Doing an inspection in China is really nothing more than looking in cartons to figure out if what the vendor made is to spec. Depending on the size of your production order you can inspect 100 % of the order or a part of it. Usually however, the size of the order mandates that you inspect only a part of it. For example, it is simply not possible to inspect every piece of a 20,000 pc apparel order unless you have a few people helping you. And even then it would take at least a week. The trick then is looking at enough of production so that you really come to an idea as to overall quality of the production. If you look at too little of production then you may miss bad production lots, bad cartons and come away from your inspections thinking your product is better than it actually is. If you try to inspect too much fatigue will set in and you may start to miss bad product or just start passing everything. I have experienced the fatigue factor before on inspections and it really can slow you down.

Probably the best method for doing an inspection in China is AQL, which stands for Acceptance Quality Level. AQL is based on statistical sampling methods first implemented during WW2 to monitor procurement of wartime supplies. At that time 100% sampling of military supplies was found to be ineffective, costly and time-consuming. So AQL was devised as a means of verifying if a production lot was acceptable or not based on looking at a fixed number of pcs.

This is a very simplified version of how AQL works.

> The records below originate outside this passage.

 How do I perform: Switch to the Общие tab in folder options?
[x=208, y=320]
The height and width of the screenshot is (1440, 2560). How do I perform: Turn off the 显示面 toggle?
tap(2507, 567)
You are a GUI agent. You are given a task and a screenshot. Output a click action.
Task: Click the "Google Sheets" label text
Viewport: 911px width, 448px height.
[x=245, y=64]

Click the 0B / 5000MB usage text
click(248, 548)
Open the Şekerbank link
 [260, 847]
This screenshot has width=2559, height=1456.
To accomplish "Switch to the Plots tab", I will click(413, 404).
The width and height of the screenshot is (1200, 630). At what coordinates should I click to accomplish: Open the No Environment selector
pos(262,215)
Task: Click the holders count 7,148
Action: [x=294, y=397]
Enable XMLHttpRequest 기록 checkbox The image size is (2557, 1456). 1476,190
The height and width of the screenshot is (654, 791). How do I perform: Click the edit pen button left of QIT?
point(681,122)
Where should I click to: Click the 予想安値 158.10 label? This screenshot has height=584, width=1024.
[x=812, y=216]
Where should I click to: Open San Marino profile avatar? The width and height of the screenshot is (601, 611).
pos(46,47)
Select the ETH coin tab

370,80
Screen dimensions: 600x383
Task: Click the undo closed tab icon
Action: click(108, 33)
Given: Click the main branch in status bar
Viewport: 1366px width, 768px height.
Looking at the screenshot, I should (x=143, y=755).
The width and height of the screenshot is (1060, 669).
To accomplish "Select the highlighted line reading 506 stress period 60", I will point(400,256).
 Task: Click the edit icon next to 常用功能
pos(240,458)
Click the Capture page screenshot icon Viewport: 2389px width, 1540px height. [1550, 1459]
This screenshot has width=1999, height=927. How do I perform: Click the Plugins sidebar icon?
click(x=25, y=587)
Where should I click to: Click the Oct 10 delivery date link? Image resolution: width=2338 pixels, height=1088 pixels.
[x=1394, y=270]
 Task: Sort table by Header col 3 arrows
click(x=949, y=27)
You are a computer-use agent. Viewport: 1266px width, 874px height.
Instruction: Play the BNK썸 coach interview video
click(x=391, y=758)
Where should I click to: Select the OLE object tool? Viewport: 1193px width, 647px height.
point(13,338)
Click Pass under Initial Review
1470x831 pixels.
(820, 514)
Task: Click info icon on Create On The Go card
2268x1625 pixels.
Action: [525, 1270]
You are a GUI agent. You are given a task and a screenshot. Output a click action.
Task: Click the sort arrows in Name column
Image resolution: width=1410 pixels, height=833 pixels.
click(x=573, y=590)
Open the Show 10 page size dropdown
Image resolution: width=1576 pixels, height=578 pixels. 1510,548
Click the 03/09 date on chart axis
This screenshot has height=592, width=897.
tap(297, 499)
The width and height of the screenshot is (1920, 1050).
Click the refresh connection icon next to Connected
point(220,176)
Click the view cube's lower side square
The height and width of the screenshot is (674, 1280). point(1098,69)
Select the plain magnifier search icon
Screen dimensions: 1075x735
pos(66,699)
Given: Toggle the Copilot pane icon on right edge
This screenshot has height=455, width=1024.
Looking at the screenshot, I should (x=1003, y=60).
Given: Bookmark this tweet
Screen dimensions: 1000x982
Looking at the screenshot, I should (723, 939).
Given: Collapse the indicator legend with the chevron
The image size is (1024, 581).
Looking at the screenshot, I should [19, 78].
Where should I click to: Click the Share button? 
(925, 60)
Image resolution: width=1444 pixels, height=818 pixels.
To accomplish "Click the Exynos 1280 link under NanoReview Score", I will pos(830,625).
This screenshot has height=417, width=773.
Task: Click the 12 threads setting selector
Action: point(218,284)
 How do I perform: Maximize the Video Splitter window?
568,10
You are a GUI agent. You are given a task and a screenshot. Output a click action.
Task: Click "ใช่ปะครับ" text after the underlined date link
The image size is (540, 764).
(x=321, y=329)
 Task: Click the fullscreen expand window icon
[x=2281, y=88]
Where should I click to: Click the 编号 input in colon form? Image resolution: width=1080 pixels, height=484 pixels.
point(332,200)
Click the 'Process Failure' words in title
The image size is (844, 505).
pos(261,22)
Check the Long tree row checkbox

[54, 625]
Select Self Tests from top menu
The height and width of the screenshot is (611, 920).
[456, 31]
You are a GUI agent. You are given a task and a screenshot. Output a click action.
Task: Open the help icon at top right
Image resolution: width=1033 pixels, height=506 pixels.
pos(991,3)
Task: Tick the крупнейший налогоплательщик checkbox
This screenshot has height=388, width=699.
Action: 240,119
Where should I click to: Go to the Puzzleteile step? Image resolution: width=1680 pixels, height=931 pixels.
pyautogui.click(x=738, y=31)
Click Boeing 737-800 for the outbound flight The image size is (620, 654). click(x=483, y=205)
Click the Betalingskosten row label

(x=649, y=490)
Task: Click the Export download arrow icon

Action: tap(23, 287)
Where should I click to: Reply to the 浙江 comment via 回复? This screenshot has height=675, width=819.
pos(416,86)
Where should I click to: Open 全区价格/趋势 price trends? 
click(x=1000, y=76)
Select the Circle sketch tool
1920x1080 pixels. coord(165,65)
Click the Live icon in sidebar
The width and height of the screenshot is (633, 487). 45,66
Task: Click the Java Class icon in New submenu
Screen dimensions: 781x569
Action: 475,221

There are 3 levels of an inspection, 1, 2 and 3, 1 being the most lax and 3 the most rigorous. You determine the level of inspection you want based on your customer. If you are doing plastic promo items for a chain restaurant, for example, you probably don’t need a strict inspection and a level 1 inspection might suffice. If you are doing high-end décor for a well known retailer with severe chargeback penalties, on the other hand, you need the strictest, Level 3 inspection to ensure that your product is in compliance. At the same time if you are working with a vendor whose quality leaves something to be desired, and who was sure to fail a Level 3 inspection, then a Level 2 inspection might be the best. So as you can see there are a lot of subjective variables involved in determining the framework for your inspection. For this reason you need to be flexible with the results.

Your PO QTY then determines your sampling lot. For example if I had an order of 20,000 pcs for level 2 customer, I would pull 315 pcs from the order and inspect those. If among those 315 pcs I found 14 or more broken pcs and more than 21 pcs showing other “minor” problems then the inspection would fail. The vendor would then have to open up all the cartons and inspect and repair the whole order. Needless to say, this is why vendors do not like inspections.

The key to doing an AQL is, as I said above, flexibility. You cannot always just take a pass/fail for what it is. For example, if you pulled 315 pcs from production and 14 were broken but the rest of the sampling lot looked very good, then you might just want to accept the order especially if you only needed only 80 % to fulfill an important order on your end. It also depends on your vendor. If a good vendor fails an AQL inspection there may still be plenty of good product in the order and you may just have made a mistake in picking your sampling lot. If a bad vendor fails an AQL inspection then you will probably find more bad product.

Once again, this is a simplified version of AQL. There is a lot more involved, for example how to pick your sampling lot and establishing your own acceptable quality levels. But if you are going to do an inspection in China it is a good idea to familiarize yourself with the AQL. It will save you a lot of time, sweat and aggravation.